## [SELECTED EXTRACT]
════════════════════

A PHEIC creates an agreement between countries to abide by WHO’s recommendations for managing the emergency. Each country, in turn, declares its own public health emergency — declarations that carry legal weight. Countries use them to marshal resources and waive rules in order to ease a crisis.

When these designations are lifted, there will be changes that reverberate through governments and that reach individuals and families. In the United States, for example, the end of the public health emergency will have ramifications for health care coverage and cost-sharing of COVID-19 tests and treatments.

Saying the pandemic is over might influence public perception, but it doesn’t materially change how the federal government or states are responding.

“It’s separating out what is the formal legal definition versus what is just a popular discussion of saying, ‘hey, we kind of think this is over now, and hey, let’s move on,’ and there are implications for both,” said Rebecca Katz, who directs the Center for Global Health Science and Security at Georgetown University.

The term “pandemic” carries a lot of weight. After they recognized the new coronavirus as a PHEIC in January 2020, it took WHO leaders more than a month to begin calling the situation a pandemic.

In March 2020, WHO Director-General Tedros Adhanom Ghebreyesus said he was finally using the term because of the severity of the disease, how fast it was spreading and “alarming levels of inaction.”

“WHO has been assessing this outbreak around the clock,” Tedros said. “We have therefore made the assessment that COVID-19 can be characterized as a pandemic.”

It was a shift in language that put the world on alert, but it came long after many public health experts had reached the same conclusion, and it didn’t change what WHO, the US Centers for Disease Control and Prevention or other international health agencies were doing to respond.

At this point, WHO is not saying whether it will recognize an end to the COVID-19 pandemic.

“WHO does not have a mechanism for declaring or ending a “pandemic,'” spokesman Tarik Jasarevik said in an email to CNN. Instead, he said, WHO will continue to assess the need for the public health emergency, and an expert committee meets every three months to do that.

Last week, Tedros said the end of the pandemic “is in sight,” but he added that “we are not there yet.”

And it’s not clear what “there” will look like.

“That’s one of the challenges we have is, we don’t have a good definition of when the pandemic begins or when it ends,” said Michael Osterholm, who directs the Center for Infectious Disease Research and Policy at the University of Minnesota.

How an earlier pandemic ended

In the modern era, there’s no real precedent for closing the curtains on a pandemic.

“We’re really in some new territory here,” University of Michigan’s Navarro said.

The last pandemic that approached this scale was the 1918 influenza pandemic. Back then, there was no federal response. President Woodrow Wilson “really didn’t say anything on influenza as far as we know,” Navarro said, nor was he expected to.

════════════════════

## [DATA TO EXAMINE]
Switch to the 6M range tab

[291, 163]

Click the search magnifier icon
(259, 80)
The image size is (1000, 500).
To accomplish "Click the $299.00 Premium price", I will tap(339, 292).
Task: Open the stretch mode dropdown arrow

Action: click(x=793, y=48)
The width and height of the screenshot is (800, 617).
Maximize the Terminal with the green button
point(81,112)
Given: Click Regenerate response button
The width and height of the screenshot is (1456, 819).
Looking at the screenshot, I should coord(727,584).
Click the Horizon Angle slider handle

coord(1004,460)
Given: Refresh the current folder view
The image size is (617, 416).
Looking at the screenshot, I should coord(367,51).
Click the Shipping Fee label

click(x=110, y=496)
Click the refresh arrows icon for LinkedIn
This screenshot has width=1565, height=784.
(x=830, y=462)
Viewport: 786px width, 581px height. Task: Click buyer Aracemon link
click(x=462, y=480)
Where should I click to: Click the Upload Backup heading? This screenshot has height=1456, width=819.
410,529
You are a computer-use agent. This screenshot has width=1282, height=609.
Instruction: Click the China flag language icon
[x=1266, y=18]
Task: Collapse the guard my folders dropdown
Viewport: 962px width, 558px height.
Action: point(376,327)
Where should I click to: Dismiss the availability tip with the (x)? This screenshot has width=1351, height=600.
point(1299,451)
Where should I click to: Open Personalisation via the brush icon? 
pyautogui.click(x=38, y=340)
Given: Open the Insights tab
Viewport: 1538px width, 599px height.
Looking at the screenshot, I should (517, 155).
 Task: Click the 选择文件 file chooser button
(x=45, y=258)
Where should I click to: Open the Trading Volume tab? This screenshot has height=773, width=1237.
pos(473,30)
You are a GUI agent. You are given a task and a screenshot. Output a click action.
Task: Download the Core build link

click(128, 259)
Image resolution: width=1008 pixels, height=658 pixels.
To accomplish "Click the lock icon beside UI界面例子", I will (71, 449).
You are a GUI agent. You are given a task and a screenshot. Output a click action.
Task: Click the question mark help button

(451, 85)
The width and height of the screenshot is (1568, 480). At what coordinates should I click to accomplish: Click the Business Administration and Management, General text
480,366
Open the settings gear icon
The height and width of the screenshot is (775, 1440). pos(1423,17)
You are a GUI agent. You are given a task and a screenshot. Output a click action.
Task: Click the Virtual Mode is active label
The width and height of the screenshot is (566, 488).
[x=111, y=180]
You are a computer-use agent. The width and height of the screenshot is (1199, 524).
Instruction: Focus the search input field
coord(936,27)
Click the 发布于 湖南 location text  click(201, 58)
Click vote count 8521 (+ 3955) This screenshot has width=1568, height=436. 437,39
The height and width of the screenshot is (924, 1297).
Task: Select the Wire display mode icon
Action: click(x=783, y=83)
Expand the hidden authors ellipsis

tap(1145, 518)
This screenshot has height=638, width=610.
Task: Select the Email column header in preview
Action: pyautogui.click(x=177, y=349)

════════════════════

## [TASK OBJECTIVE]
In the passage on ending the COVID-19 pandemic, how often does the WHO expert committee meet to assess the need for the public health emergency? The material has no connection to the passage.

## [FINAL ANSWER]
Every three months.